Task: All entries, exactly as written, should be output again.

Records:
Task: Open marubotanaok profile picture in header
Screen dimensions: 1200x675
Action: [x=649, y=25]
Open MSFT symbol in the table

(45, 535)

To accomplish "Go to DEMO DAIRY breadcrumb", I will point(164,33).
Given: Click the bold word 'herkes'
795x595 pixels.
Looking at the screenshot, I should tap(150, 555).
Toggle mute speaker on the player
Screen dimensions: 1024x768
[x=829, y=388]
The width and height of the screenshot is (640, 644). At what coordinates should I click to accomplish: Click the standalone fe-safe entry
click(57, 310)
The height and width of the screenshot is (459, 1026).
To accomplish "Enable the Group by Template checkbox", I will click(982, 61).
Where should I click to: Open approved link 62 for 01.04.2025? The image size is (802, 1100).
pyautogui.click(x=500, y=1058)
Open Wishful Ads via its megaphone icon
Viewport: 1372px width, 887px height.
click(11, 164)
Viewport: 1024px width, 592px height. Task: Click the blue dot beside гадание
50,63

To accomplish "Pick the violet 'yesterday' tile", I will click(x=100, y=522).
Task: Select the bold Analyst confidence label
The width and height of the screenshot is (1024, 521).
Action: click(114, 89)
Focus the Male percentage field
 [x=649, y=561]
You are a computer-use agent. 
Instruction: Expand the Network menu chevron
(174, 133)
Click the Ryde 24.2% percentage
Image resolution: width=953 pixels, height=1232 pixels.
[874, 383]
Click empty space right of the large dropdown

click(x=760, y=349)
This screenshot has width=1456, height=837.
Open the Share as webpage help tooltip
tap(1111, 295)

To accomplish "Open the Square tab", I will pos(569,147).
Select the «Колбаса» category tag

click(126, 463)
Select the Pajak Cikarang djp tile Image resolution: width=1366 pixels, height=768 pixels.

Solved problem:
Task: Open marubotanaok profile picture in header
Screen dimensions: 1200x675
Action: [x=649, y=25]
Open MSFT symbol in the table

(45, 535)

To accomplish "Go to DEMO DAIRY breadcrumb", I will point(164,33).
Given: Click the bold word 'herkes'
795x595 pixels.
Looking at the screenshot, I should tap(150, 555).
Toggle mute speaker on the player
Screen dimensions: 1024x768
[x=829, y=388]
The width and height of the screenshot is (640, 644). At what coordinates should I click to accomplish: Click the standalone fe-safe entry
click(57, 310)
The height and width of the screenshot is (459, 1026).
To accomplish "Enable the Group by Template checkbox", I will click(982, 61).
Where should I click to: Open approved link 62 for 01.04.2025? The image size is (802, 1100).
pyautogui.click(x=500, y=1058)
Open Wishful Ads via its megaphone icon
Viewport: 1372px width, 887px height.
click(11, 164)
Viewport: 1024px width, 592px height. Task: Click the blue dot beside гадание
50,63

To accomplish "Pick the violet 'yesterday' tile", I will click(x=100, y=522).
Task: Select the bold Analyst confidence label
The width and height of the screenshot is (1024, 521).
Action: click(114, 89)
Focus the Male percentage field
 [x=649, y=561]
You are a computer-use agent. 
Instruction: Expand the Network menu chevron
(174, 133)
Click the Ryde 24.2% percentage
Image resolution: width=953 pixels, height=1232 pixels.
[874, 383]
Click empty space right of the large dropdown

click(x=760, y=349)
This screenshot has width=1456, height=837.
Open the Share as webpage help tooltip
tap(1111, 295)

To accomplish "Open the Square tab", I will pos(569,147).
Select the «Колбаса» category tag

click(126, 463)
Select the Pajak Cikarang djp tile Image resolution: width=1366 pixels, height=768 pixels.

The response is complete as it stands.